Relist: I still need help.
his condition seems to wax and wane in terms of movement and pain. He is able to eliminate, move outsie, eat and clean himself. Despite this seeing him in pain at all is obviously worrisone. How can one tell the difference between a severe sprain and a disk subluxation or rupture?
Expert:  Gen B. replied 9 years ago.
You may really need an xray at this point...sprains can be bothersome with increased effort, but should improve pretty steadily. Nerves that are pinched by shifting spinal cord bones will give an off-and-on pain and disability experience.

His ability to perform necessary "chores" and functions is a good sign...severely disabled patients have trouble with even minor movements, and prefer to wait to the last possible moment before exertions such as elimination and eating solids. Disc ruptures are virtually 100% disabling.

Since his breed is susceptible to more serious injuries, and due to his age, I would have at least one xray of this neck to get a more exact picture of what is happening, and to make sure there is no other more serious problem incubating.

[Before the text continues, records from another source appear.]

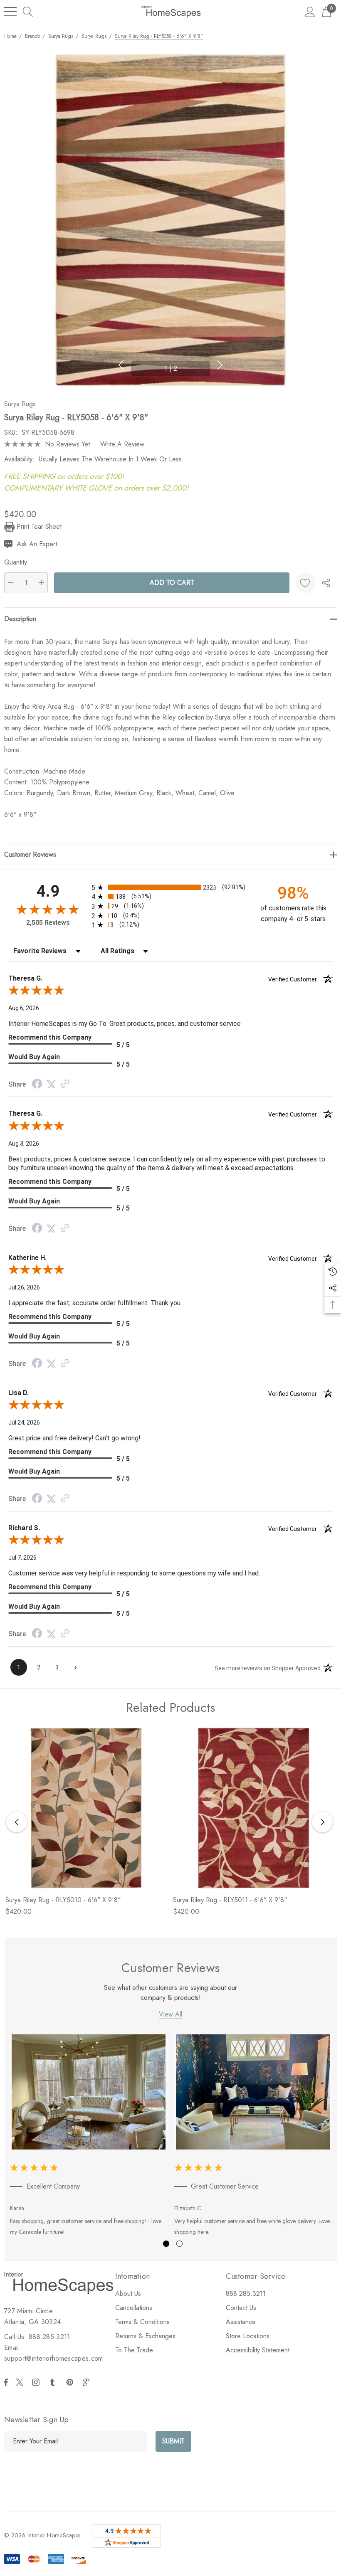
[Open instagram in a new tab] (37, 2382)
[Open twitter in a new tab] (21, 2382)
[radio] (170, 887)
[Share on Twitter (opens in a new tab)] (51, 1084)
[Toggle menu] (10, 11)
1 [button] (166, 2244)
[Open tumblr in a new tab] (54, 2382)
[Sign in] (310, 11)
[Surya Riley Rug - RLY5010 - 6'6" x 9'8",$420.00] (85, 1808)
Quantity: (16, 562)
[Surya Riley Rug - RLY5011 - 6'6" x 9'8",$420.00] (253, 1808)
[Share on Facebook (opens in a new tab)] (37, 1085)
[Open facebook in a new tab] (6, 2382)
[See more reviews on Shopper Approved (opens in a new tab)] (64, 1084)
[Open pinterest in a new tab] (71, 2382)
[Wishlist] (305, 582)
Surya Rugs (20, 404)
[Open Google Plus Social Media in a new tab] (88, 2382)
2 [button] (179, 2244)
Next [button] (220, 365)
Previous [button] (121, 365)
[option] (89, 2136)
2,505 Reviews (48, 923)
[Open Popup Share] (326, 582)
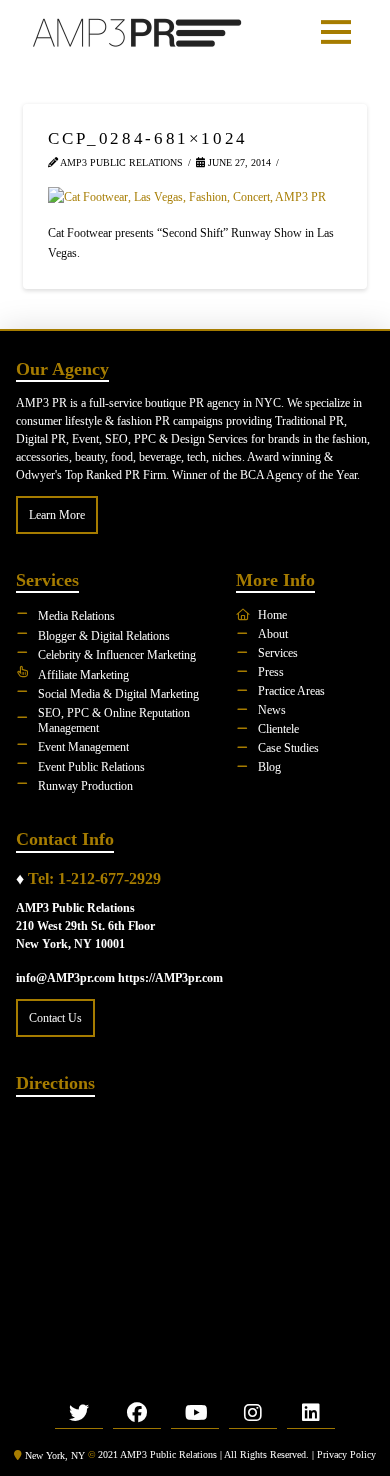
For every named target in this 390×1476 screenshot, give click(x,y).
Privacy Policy (346, 1454)
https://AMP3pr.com (170, 978)
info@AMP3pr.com (65, 978)
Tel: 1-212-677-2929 (94, 878)
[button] (336, 32)
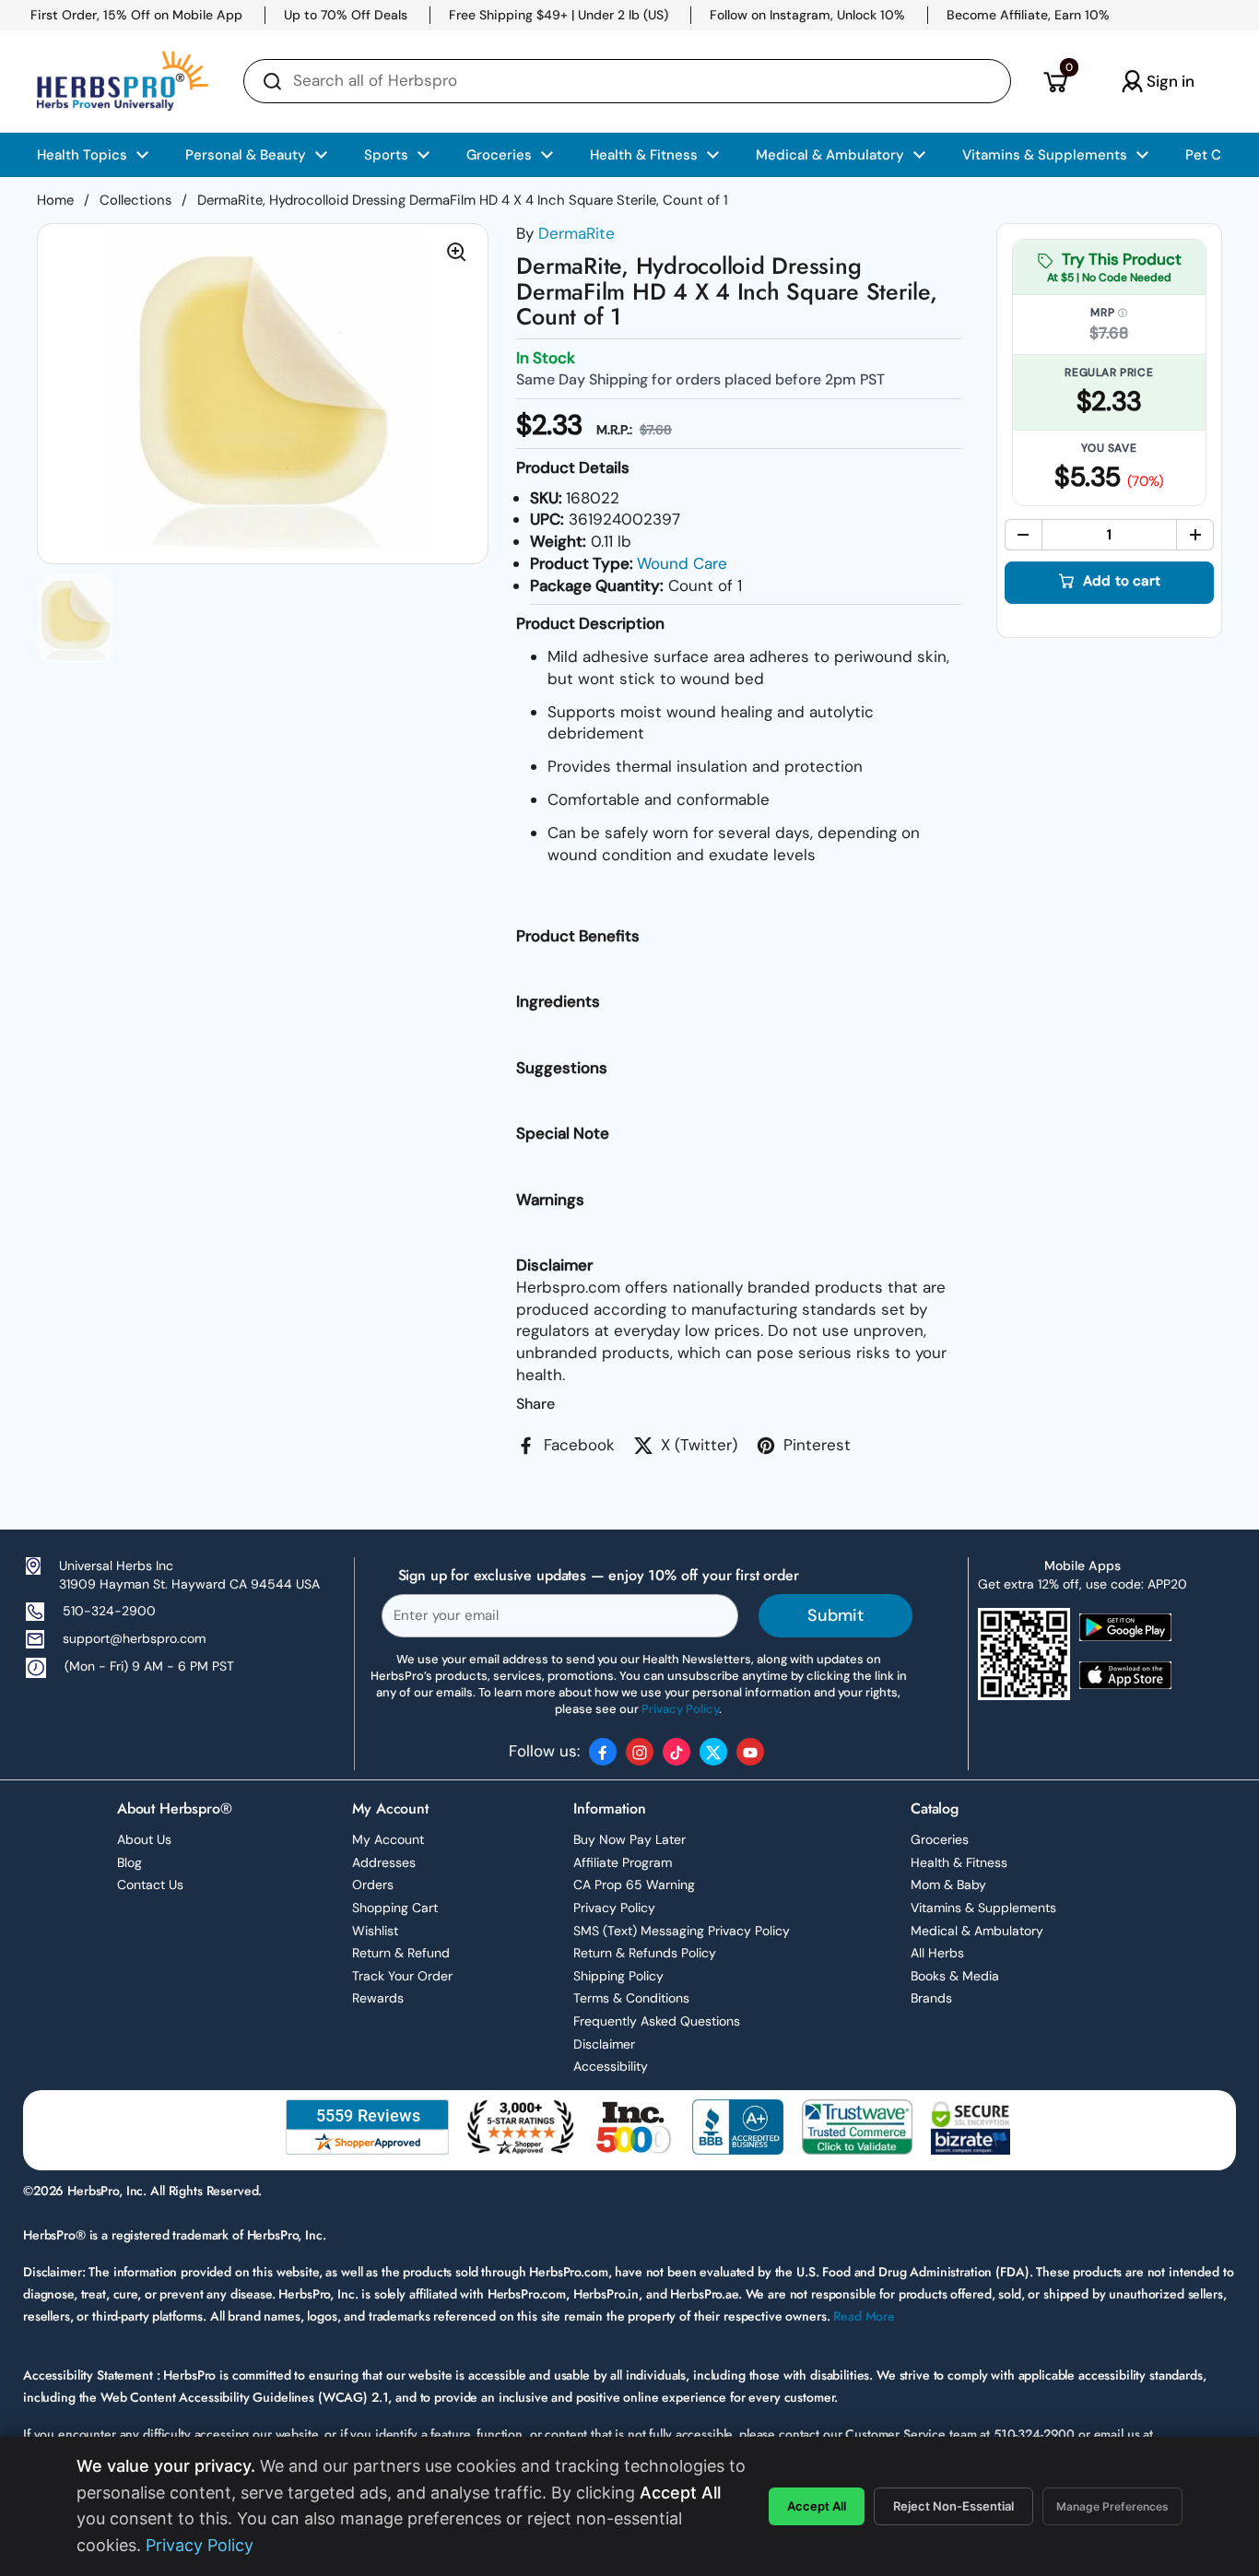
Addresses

Although many pets do well with the modern anti-inflammatory drugs, sometimes we do need to use some steroid therapy to accelerate improvement and provide more even pain relief...this is something you have to consider with his medical team, since switching from one to another can be tricky.

Otherwise, continuing to go at his own pace is best...he seems to have a good sense of his limitations.

Glad to hear back from you...continue to let me know if you have questions. He's certainly living with the Right Caretaker!